It's lovely to see that these beautiful babies have found a such a happy loving forever home.


----------



## kelly-joy (Oct 14, 2008)

Aww great news. I love happy endings


----------



## SalemCleoandClonkers (Jan 24, 2009)

Hi there,

No we are fine with you showing off your new babies here ! We are still feeling quite 'raw' at the moment but the tears have stopped. We are over joyed that we found you - we couldn't of wished for a happier ending, and we can now go over to New Zealand knowing that they have a great life.

We were so happy to see the photos of them looking happy. I had visions of them being traumatised by this whole process as we were so bonded. But I am so happy to say that they all look relaxed and contented. I like to think that we created very happy, heathly and contented cats and I think this shows now in this hard time. 

I am really happy that we found you !

Please, please keep us updated with photos so we know how they are getting on. It gives us such relief to know that they are ok.

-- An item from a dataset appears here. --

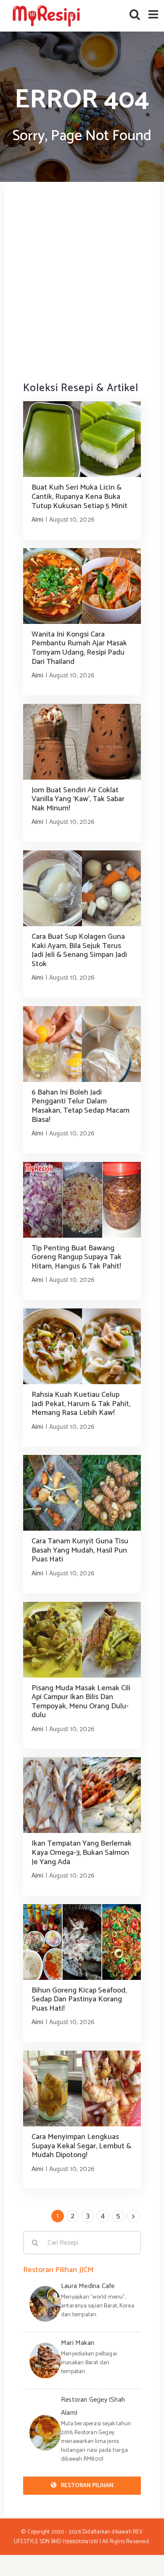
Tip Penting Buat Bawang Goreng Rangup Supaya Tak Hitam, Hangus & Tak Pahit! (77, 1257)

I think we are worse off then them (lol) - although we have a lot to look forward to now, what with our wedding in May and then our emigration in June !

Take care, and please give them hugs and kisses from us - we miss them already, but I know that the pain will ease over time.

Victoria & Paul


----------



## MADCAT (Nov 21, 2008)

SalemCleoandClonkers said:


> Hi there,
> 
> No we are fine with you showing off your new babies here ! We are still feeling quite 'raw' at the moment but the tears have stopped. We are over joyed that we found you - we couldn't of wished for a happier ending, and we can now go over to New Zealand knowing that they have a great life.
> 
> ...


Hi Vikki & Paul.

Please do not worry about your babies they couldnt have gone to a more loving home, They will have so much love give to them from Shelly she is a true cat lover so please do not worry, She would be the first person i would go to if i was in your situation. 
Take care
Vikki x x x


----------



## Purrrrfect (Sep 10, 2008)

MADCAT said:


> Hi Vikki & Paul.
> 
> Please do not worry about your babies they couldnt have gone to a more loving home, They will have so much love give to them from Shelly she is a true cat lover so please do not worry, She would be the first person i would go to if i was in your situation.
> Take care
> Vikki x x x


Awwww thank you Vikki that is so sweet of you. I know i have talked about nothing else with you on msn so you have been with me every step of the way. Thank you! :001_wub:


----------



## Purrrrfect (Sep 10, 2008)

Gosh i can't believe it's almost a year since we adopted
Salem, his mummy Cleo & Clonkers,
They have as promised been spoilt rotten.

I love them to bits and i'm still in awe at having them
I did keep in touch with thier previous owners
and have them on my facebook friends. 

They have just become the proud parents
of a bouncing baby daughter 9lb 7oz  lol


----------



## happyinyournappy (Feb 22, 2010)

Oh wow - what a great story! :001_tt1:


----------